Ces excès ne sont pas sans conséquences. La viande rouge est une source majeure d’émissions de gaz à effet de serre. Mais c’est surtout son impact sanitaire qui inquiète. « La cancérogénicité de la viande transformée comme la charcuterie n’est pas assez connue dans notre pays. Elle est pourtant parfaitement démontrée scientifiquement », rappelle le Dr Petit, oncologue. Et de poursuivre : « L’étude de Sciensano montre que plus de 90 % de nos concitoyens dépassent les apports recommandés. Il faut faire un effort de sensibilisation pour réduire les cas de cancers colorectaux dans la population belge. »
1,4 million de tonnes de CO₂eq évitables par an
En croisant les données de consommation avec les facteurs d’émission de la base Agribalyse, The Shifters Belgium estiment qu’un retour aux niveaux recommandés permettrait de réduire les émissions de gaz à effet de serre de 1,4 million de tonnes de CO₂eq chaque année. Cela correspond à environ 1,5 % des émissions totales du pays, soit l’équivalent de l’empreinte carbone de 125 000 à 155 000 Belges (l’équivalent d’une ville comme Namur).
L’enjeu est aussi sanitaire. En s’appuyant sur une étude allemande récente, pays dont les données de consommation sont proches de celles de la Belgique, The Shifters Belgium estiment que cette réduction permettrait d’éviter 800 nouveaux cas de cancers colorectaux par an d’ici 2050, pour un total cumulé de près de 20.000 cas évités. Ce chiffre est cohérent avec les estimations du CSS, qui évoquait déjà en 2013 la possibilité de prévenir jusqu’à 1.200 cas annuels.
Enfin, on notera que le coût économique de ce cancer reste considérable : deuxième cancer le plus onéreux du pays, il représentait 467 millions d’euros de dépenses de santé en 2018.
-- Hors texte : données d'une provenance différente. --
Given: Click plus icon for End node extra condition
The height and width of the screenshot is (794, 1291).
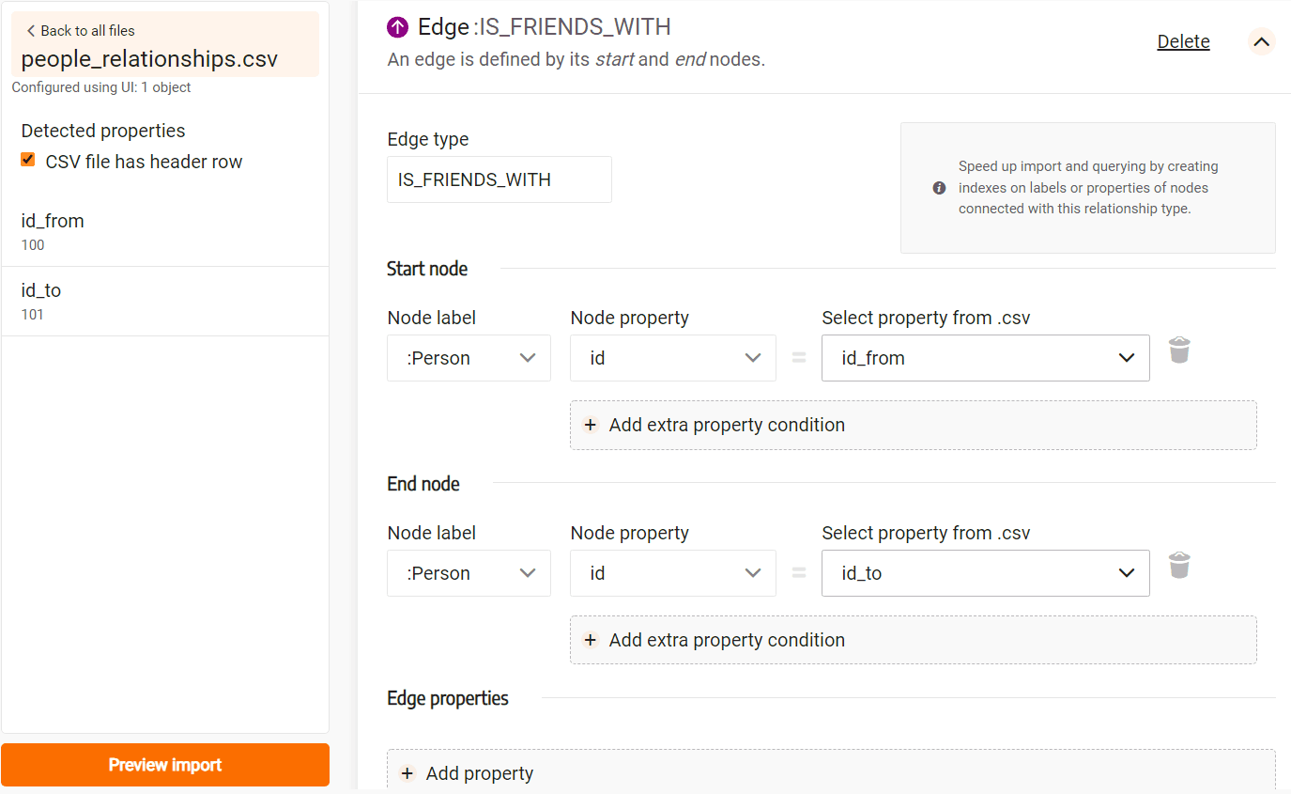Looking at the screenshot, I should click(x=591, y=640).
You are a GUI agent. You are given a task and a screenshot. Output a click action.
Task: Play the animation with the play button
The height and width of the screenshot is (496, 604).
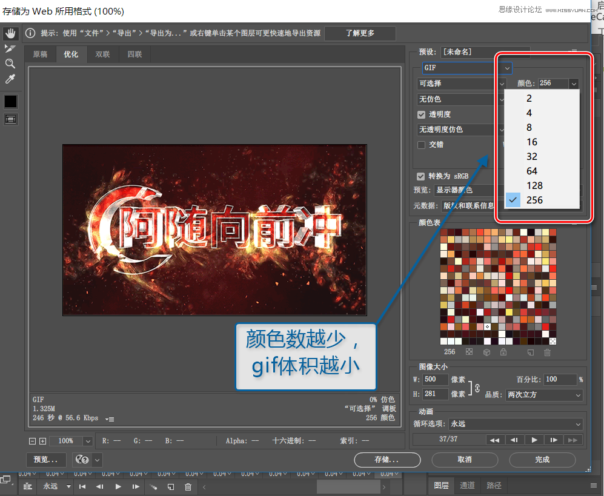[x=534, y=440]
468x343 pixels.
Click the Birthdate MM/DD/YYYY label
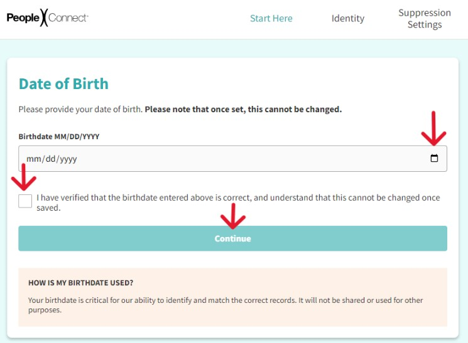59,137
Pour Quentin Lancrenon, porte-parole des Shifters Belgium, la prévention passe par l’implication collective : « Modifier les comportements alimentaires, c’est difficile et cela ne se décrète pas. Il faut faire preuve de pédagogie et impliquer les acteurs de terrain pour passer les messages de prévention. Nous avons tout à gagner car il s’agit de ce que l’on appelle un co-bénéfice : une mesure qui atténue le dérèglement climatique et qui diminue le risque de cancer. »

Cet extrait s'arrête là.